5 tips for nervous public speakers!

In this article, I will share my experience with public speaking.

Note: I have always been a shy person with a fear of public speaking.

But working for the Disneyland Resort has slowly made me more comfortable speaking to crowds of people. And I can see the difference when I step up in front of my college courses to do presentations.

(Before you would hear the nervousness in my voice and feel the awkwardness in my body language.)

But here, I have provided you all with five easy tips to remember while publicly speaking!

Good luck!


First, take a big breath before speaking.

I have found that taking a deep breath before each spiel at work has helped make my voice sound a lot less shaky. Starting with your message without taking a deep breath first will make you sound rushed and nervous.

Taking a breath between different talking points will help you slow down your speech and help the audience track what you are talking about.

And it will help settle your nerves and help prevent the feeling of passing out.


Smile while talking

I have found that smiling while speaking has made a massive difference in how I emanate the message.

It will help you sound upbeat and happy to be there; compared to having a relaxed or even tense face, they will give the audience a monotone or panicked message.


Talk to the audience, not at the audience.

In my experience, I have found that there’s a big difference when you are just straight to the point talking at the audience to get the message straight.

There’s no connection in the audience’s brain when you just give them the message and then leave. They will quickly forget what you said; they could have been zoning out, on their phone, or settling down in their seat.

For example, at work, when I would talk at the audience and tell them to exit through the right-hand side if they need to leave during the show, most who need to go will completely ignore that statement and leave through the doors on the left, which is a safety hazard.

When you talk to the audience, they will be fully engaged in what you say because you will first ask them a question or participate in an easy movement.

For example, when I talk to the audience at work, I start with engagement; I’ll ask “if they’re excited about the show?” or “they’re having a magical day?”.

You will get a reaction that will lead them engaged to what you have to say next.

Another example is that I will keep in mind the demographic of my audience and relate to them.

The demographics I work with are Disney lovers, so I will add a short Disney song to my spiel to connect to the message.

One great example is when I sing “We’re all in this together” when I talk about the importance of mask-wearing.



I know this is a given, but I can’t tell you how often I have mispronounced or slur words together while talking to the audience just because I am nervous.

Mispronouncing and slurring words will add to the nervousness and make you feel embarrassed while publicly speaking.

Enunciating can go back to breathing and how taking deep breaths can help you catch yourself from rushing and calm you down from being nervous.


Understand the message!

Another critical tip is to understand what you are saying ultimately.

When I first started speiling at work, I had 5 minutes to learn a whole spiel before going on stage.
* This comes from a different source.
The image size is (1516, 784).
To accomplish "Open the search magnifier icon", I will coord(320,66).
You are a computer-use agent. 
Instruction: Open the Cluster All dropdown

And trust me, just reading straight off a paper with a blank mind is not the move.

You will just read through with no pauses, mispronunciations, and without audience engagement.

I also set myself up for failure in high school and when I did class presentations at the beginning of college.

.I would wait till the last minute to write down my speeches on an index card and just read off the card in class. Nobody knew what I was talking about. Take your time and understand what message you want to give the audience, is it informative, funny, urgent, etc...



In conclusion, have fun while learning your own public speaking technique!

At work, I love listening to all of the different cast members’ spiel; they all have their way of engaging with guests and getting their messages across.

Even though we all share the same messages with the same guest, we all sound different and impact people’s experiences differently.